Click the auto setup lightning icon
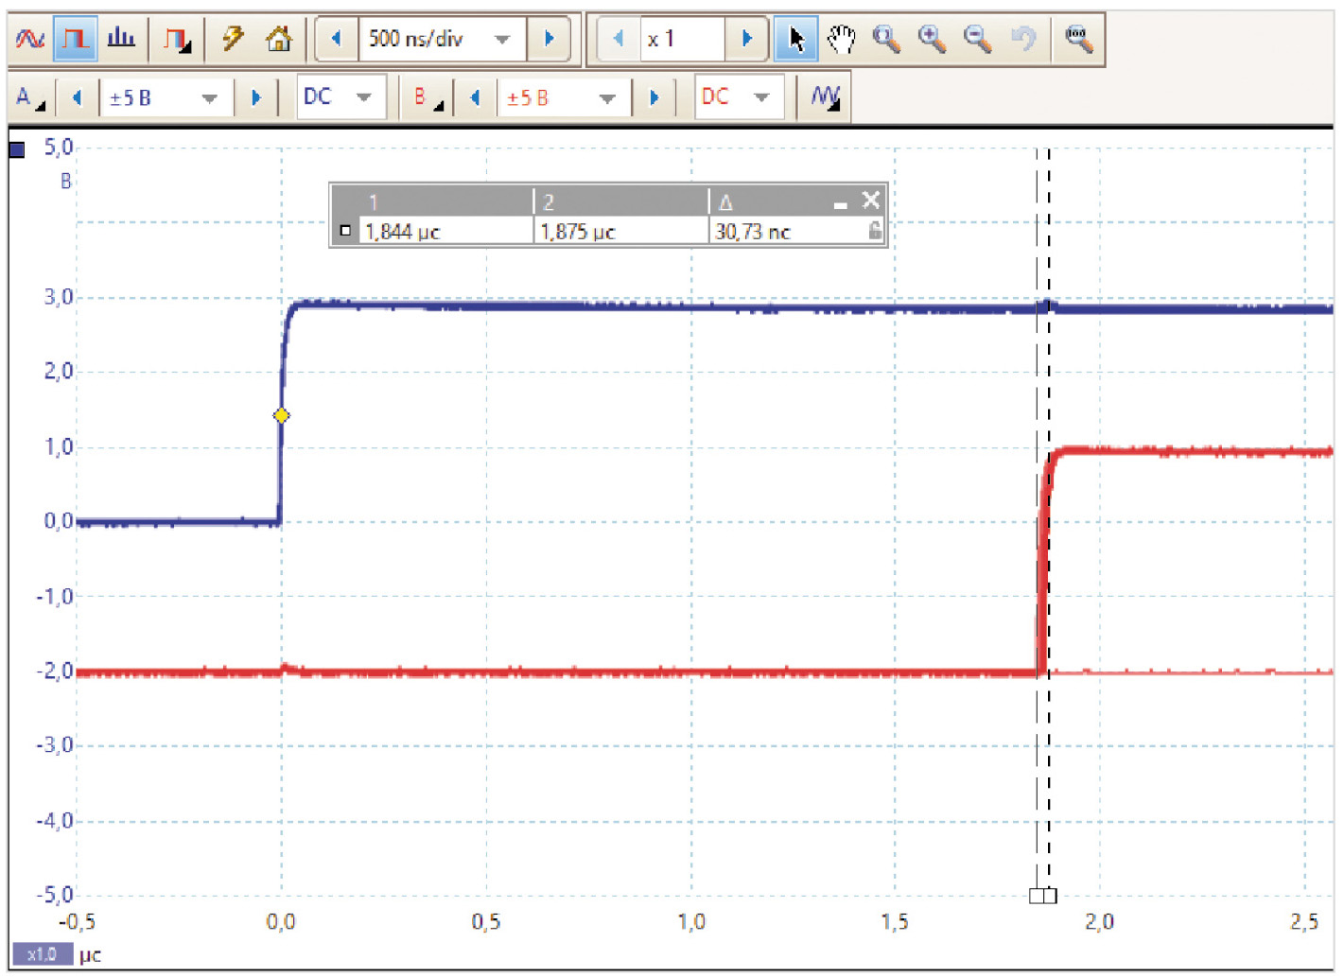The width and height of the screenshot is (1344, 977). [x=233, y=40]
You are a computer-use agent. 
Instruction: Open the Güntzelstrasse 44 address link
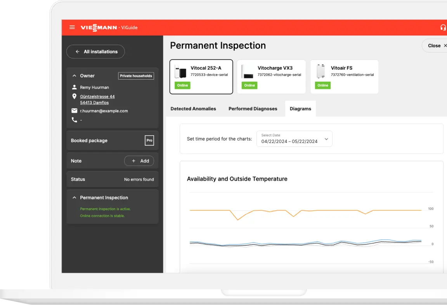click(97, 96)
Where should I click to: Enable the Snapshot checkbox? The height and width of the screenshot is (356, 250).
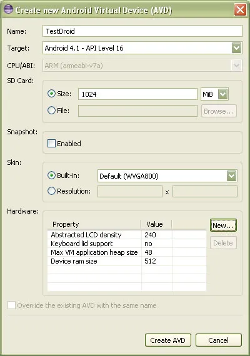[51, 144]
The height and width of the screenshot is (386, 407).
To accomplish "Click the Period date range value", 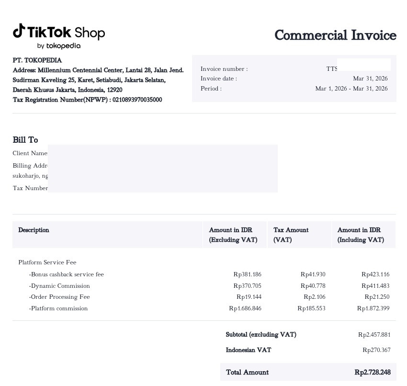I will pyautogui.click(x=351, y=89).
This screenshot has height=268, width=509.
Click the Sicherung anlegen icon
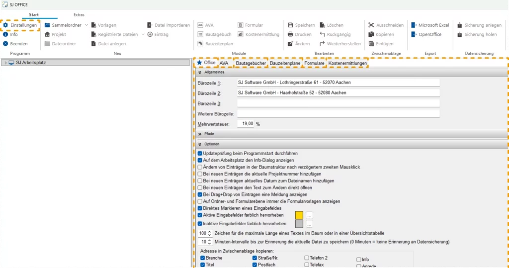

--------------------------------------------------

▶ [INSTRUCTIONS FOR THE TASK] Give again exactly the lines running from the beginning of the material above through the line that contains "The height and width of the screenshot is (386, 407).", and leave out every picture.

▶ [OUTPUT OF THE EXERCISE]
Click the auto setup lightning icon
The width and height of the screenshot is (1344, 977). [x=233, y=40]
You are a computer-use agent. 
Instruction: Open the Güntzelstrasse 44 address link
click(97, 96)
Where should I click to: Enable the Snapshot checkbox? The height and width of the screenshot is (356, 250).
[51, 144]
The height and width of the screenshot is (386, 407).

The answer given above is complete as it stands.